• **WHAT IS BEING ASKED**: Rewrite everything from the start of the items down to the line containing "Switch to the Navigation", changing "icon" to "button" and leaving all else as it stands.

— BEGIN INFORMATION SUPPLIED —

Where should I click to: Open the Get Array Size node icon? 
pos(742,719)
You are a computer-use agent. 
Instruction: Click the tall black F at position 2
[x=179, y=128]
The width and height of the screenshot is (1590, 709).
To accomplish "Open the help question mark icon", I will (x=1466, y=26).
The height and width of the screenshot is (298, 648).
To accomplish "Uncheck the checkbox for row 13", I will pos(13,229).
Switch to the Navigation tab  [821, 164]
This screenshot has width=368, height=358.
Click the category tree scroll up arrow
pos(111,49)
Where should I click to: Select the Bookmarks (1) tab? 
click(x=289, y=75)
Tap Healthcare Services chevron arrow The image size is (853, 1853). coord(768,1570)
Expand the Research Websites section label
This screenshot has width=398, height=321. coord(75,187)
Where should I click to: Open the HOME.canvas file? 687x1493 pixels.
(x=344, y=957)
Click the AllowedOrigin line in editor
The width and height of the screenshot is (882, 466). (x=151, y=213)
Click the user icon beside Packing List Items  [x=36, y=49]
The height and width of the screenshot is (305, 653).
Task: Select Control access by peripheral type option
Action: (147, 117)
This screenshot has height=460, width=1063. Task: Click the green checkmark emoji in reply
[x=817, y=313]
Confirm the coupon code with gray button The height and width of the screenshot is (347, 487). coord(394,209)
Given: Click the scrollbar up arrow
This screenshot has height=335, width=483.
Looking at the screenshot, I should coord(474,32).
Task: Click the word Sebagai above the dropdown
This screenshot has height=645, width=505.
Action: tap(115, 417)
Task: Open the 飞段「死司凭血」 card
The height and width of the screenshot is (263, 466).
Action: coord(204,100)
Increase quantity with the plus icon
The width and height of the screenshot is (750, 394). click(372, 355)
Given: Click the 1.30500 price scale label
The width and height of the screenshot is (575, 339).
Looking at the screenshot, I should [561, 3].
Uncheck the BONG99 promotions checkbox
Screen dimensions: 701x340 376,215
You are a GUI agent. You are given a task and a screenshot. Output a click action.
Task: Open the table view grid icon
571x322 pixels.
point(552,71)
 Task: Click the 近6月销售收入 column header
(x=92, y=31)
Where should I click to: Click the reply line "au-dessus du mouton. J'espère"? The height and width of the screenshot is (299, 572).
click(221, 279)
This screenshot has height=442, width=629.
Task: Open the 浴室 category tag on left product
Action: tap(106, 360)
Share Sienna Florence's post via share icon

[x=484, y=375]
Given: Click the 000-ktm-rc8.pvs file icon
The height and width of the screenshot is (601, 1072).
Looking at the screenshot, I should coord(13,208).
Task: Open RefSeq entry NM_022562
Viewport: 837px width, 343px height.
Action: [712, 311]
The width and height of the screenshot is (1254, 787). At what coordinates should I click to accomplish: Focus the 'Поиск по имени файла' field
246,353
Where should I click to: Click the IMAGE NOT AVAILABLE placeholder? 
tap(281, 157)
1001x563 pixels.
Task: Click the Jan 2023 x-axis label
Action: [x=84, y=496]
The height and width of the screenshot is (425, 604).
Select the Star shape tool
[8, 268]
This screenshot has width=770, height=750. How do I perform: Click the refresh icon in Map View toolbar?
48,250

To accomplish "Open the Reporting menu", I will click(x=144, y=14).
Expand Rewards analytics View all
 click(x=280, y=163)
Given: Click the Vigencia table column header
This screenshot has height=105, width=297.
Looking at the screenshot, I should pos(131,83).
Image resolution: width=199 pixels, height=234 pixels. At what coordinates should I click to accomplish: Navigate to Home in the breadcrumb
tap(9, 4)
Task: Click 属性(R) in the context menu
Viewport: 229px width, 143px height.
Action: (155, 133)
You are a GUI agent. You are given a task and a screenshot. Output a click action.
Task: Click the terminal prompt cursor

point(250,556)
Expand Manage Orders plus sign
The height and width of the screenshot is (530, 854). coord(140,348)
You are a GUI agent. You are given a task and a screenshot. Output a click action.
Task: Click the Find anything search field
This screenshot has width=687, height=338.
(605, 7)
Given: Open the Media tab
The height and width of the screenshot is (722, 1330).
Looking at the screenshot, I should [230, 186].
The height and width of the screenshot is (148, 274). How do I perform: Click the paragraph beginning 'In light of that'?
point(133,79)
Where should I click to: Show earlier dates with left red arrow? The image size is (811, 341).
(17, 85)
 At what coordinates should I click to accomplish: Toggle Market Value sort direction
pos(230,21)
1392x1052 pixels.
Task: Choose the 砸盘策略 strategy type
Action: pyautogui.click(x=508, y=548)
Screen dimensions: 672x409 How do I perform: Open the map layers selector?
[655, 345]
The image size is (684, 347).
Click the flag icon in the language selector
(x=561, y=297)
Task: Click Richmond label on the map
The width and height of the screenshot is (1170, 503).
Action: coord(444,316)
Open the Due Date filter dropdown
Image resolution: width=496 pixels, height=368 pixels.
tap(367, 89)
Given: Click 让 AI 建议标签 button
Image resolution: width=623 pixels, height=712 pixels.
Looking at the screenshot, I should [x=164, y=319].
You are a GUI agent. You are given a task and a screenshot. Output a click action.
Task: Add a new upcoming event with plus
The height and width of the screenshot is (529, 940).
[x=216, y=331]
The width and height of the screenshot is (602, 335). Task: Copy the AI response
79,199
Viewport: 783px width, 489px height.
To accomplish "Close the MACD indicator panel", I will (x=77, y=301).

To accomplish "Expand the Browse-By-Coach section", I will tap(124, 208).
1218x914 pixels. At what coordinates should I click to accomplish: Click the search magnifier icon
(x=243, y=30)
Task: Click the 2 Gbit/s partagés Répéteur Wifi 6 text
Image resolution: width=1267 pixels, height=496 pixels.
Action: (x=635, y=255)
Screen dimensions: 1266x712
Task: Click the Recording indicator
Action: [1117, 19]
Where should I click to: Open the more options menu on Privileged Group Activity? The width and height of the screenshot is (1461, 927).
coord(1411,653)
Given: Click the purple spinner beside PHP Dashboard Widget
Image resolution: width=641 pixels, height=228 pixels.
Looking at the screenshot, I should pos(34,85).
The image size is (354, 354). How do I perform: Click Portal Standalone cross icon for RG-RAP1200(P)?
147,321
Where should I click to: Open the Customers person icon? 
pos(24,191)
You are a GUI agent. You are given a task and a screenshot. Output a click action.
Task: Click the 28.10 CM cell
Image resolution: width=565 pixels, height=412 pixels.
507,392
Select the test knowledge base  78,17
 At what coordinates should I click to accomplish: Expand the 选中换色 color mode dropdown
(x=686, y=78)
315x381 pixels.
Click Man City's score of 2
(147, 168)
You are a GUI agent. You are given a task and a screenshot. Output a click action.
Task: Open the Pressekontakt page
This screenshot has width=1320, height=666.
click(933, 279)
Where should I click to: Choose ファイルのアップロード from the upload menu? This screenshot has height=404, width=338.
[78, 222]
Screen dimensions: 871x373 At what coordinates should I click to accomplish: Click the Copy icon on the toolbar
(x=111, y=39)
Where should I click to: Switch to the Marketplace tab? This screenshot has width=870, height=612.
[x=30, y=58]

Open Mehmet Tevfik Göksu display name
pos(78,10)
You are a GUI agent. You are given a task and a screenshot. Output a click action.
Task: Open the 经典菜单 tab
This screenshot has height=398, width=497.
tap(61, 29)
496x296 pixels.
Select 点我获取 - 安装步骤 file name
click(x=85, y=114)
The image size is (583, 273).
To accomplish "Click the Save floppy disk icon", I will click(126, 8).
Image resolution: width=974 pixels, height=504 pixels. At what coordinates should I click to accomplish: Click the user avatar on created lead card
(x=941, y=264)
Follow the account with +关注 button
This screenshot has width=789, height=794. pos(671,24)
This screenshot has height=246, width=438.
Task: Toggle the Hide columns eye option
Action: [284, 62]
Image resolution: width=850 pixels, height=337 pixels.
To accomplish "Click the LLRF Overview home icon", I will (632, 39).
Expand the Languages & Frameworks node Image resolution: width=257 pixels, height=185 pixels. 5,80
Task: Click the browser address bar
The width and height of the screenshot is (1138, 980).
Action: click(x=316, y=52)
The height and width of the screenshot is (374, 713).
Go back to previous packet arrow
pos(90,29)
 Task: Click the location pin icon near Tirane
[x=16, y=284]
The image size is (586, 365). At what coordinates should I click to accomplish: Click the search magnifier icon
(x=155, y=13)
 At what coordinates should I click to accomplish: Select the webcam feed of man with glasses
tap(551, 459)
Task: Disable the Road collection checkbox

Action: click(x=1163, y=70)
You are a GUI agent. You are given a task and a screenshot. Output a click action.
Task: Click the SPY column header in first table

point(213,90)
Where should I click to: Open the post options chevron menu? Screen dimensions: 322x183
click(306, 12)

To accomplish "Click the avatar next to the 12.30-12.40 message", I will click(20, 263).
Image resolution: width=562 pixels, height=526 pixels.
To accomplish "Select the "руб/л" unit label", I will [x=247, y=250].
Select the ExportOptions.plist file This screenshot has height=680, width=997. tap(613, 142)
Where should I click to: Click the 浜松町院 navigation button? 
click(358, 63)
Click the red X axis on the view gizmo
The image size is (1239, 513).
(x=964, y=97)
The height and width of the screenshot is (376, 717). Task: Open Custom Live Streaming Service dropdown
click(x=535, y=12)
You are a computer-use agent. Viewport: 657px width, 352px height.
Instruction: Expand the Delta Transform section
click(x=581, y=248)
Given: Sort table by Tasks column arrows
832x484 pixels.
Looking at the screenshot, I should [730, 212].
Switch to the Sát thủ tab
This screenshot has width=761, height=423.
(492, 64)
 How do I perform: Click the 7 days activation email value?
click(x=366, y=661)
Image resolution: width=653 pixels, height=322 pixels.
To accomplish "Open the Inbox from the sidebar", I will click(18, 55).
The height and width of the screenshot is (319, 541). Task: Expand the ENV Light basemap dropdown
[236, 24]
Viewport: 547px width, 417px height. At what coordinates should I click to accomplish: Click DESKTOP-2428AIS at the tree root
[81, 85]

— END INFORMATION SUPPLIED —

• **RESPONSE TO THE TASK**:
Where should I click to: Open the Get Array Size node button? 
pos(742,719)
You are a computer-use agent. 
Instruction: Click the tall black F at position 2
[x=179, y=128]
The width and height of the screenshot is (1590, 709).
To accomplish "Open the help question mark button", I will (x=1466, y=26).
The height and width of the screenshot is (298, 648).
To accomplish "Uncheck the checkbox for row 13", I will pos(13,229).
Switch to the Navigation tab  [821, 164]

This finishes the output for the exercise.